Scientific classification
- Domain: Eukaryota
- Kingdom: Animalia
- Phylum: Chordata
- Class: Aves
- Order: Galliformes
- Family: Cracidae
- Genus: Mitu
- Species: M. tuberosum
- Binomial name: Mitu tuberosum (Spix, 1825)
- Synonyms: Crax tuberosa (Spix, 1825)

= Razor-billed curassow =

- Genus: Mitu
- Species: tuberosum
- Authority: (Spix, 1825)
- Conservation status: NT
- Synonyms: Crax tuberosa (Spix, 1825)

Species of bird

The razor-billed curassow (Mitu tuberosum) is a species of bird in the family Cracidae, the chachalacas, guans, and curassows. It is found in Bolivia, Brazil, Colombia, and Peru.

==Taxonomy and systematics==

The razor-billed curassow was originally placed in genus Crax but genetic data confirm that Mitu is a valid genus. It was for a time treated as a subspecies of Alagoas curassow (Mitu mitu) and they are now treated as sister species. The razor-billed curassow is monotypic.

==Description==

The razor-billed curassow is 83 to 89 cm long and males weigh about 3860 g. Their plumage is mostly black with a strong purplish blue gloss. The lower belly and undertail coverts are chestnut and the tips of the tail feathers white. It has a tall ragged crest. Its large bright red bill is laterally compressed, which gives the species its common name.
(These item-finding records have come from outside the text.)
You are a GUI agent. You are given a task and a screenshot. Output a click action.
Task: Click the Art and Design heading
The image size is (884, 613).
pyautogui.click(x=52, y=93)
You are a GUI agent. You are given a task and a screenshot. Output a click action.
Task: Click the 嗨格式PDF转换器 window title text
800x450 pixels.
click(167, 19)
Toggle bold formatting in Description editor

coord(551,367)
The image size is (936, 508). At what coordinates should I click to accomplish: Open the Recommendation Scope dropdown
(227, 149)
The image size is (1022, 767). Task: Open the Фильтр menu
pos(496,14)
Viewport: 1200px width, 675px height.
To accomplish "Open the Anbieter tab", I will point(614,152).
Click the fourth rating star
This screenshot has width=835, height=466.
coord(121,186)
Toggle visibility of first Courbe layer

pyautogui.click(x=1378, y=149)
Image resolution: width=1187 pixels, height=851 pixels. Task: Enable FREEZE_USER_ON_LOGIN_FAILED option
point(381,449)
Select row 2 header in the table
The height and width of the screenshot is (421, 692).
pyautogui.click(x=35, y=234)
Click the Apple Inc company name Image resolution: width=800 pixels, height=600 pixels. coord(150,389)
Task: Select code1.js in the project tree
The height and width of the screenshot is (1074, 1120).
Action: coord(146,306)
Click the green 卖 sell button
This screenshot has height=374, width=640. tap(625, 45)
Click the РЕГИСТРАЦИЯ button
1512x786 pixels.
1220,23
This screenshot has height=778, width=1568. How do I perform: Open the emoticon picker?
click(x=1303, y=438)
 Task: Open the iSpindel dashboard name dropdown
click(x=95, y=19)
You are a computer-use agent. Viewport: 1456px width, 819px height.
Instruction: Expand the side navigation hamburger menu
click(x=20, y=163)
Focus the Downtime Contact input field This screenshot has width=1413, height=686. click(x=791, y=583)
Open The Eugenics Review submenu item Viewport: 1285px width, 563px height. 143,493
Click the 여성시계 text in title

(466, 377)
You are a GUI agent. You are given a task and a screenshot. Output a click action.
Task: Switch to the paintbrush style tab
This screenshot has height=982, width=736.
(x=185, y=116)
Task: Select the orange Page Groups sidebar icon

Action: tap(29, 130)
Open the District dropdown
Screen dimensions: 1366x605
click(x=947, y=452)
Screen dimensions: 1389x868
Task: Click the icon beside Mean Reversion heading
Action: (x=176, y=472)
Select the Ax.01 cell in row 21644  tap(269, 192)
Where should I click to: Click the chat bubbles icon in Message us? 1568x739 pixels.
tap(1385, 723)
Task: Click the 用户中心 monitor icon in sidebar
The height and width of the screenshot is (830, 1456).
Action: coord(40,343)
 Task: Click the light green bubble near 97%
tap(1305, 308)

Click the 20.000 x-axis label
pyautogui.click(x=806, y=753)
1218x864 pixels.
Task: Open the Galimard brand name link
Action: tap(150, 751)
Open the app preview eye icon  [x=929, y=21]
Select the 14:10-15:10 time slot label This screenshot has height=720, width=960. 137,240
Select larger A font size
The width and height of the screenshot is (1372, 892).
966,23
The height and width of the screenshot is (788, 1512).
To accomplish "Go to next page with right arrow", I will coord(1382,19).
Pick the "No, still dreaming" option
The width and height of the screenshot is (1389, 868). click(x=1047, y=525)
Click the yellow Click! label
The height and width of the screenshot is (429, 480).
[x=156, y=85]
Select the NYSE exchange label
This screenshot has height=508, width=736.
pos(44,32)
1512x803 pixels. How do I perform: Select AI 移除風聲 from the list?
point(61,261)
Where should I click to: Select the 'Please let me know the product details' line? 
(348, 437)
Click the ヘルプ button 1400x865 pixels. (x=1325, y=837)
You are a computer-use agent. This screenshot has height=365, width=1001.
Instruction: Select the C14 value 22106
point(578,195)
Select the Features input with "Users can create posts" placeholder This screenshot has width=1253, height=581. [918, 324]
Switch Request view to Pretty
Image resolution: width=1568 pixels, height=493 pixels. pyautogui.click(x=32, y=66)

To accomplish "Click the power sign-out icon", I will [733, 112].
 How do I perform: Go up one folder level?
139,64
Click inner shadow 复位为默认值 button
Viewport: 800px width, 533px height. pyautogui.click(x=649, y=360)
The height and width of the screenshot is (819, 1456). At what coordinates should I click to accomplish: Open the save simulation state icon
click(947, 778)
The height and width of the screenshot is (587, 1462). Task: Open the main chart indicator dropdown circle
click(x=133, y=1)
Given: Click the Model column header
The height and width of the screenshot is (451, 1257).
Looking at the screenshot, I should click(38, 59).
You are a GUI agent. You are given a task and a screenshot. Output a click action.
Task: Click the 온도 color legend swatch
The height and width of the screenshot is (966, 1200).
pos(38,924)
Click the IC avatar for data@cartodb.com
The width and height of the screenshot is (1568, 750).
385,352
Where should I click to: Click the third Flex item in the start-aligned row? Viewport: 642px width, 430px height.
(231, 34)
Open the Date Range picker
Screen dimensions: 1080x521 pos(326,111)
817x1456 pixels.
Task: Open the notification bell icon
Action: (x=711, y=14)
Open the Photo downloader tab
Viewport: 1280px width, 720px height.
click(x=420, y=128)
==Distribution and habitat==

The razor-billed curassow is found in much of Amazonia, mostly south of the Amazon River in eastern Peru, northern Bolivia, and northern Brazil all the way to the Atlantic coast. It is found north of the Amazon in southeastern Colombia, extreme northeastern Peru, and Brazil as far east as the Rio Negro. It inhabits lowland evergreen forest, primarily terra firme but also gallery and várzea forests and along the margins of lakes and streams. In elevation it ranges from sea level to 1350 m though it may only locally exceed 1000 m.

==Behavior==
===Feeding===

The razor-billed curassow typically forages alone or in pairs on the forest floor. Its diet is mostly fallen fruits and also includes leaves, insects, fungi, and small vertebrates.

===Breeding===

The razor-billed curassow is occasionally polygynous and might be regularly so. In northern Peru at least, its nesting season spans from November to February. One nest was described as "a perfect round cup" of branches, lianas, and leaves. The clutch size is two or three eggs.

===Vocalization===

The razor-billed curassow's song is " "a series of deep booming notes, the first 3 rising, the last 2 even at a slightly higher pitch: BMMM mmMMM... mmMMM'BMMM-BMMM, sometimes followed after pause by sharp BMM!." It is sung from a perch at any time of day but most frequently before and at dawn and during the breeding season. Its calls include "rising whistles and popping notes" and "soft pweet calls".

==Status==

The IUCN has assessed the razor-billed curassow as being of Least Concern. It has a very large range. However, its population has not been quantified and is believed to be declining, primarily because of heavy hunting pressure.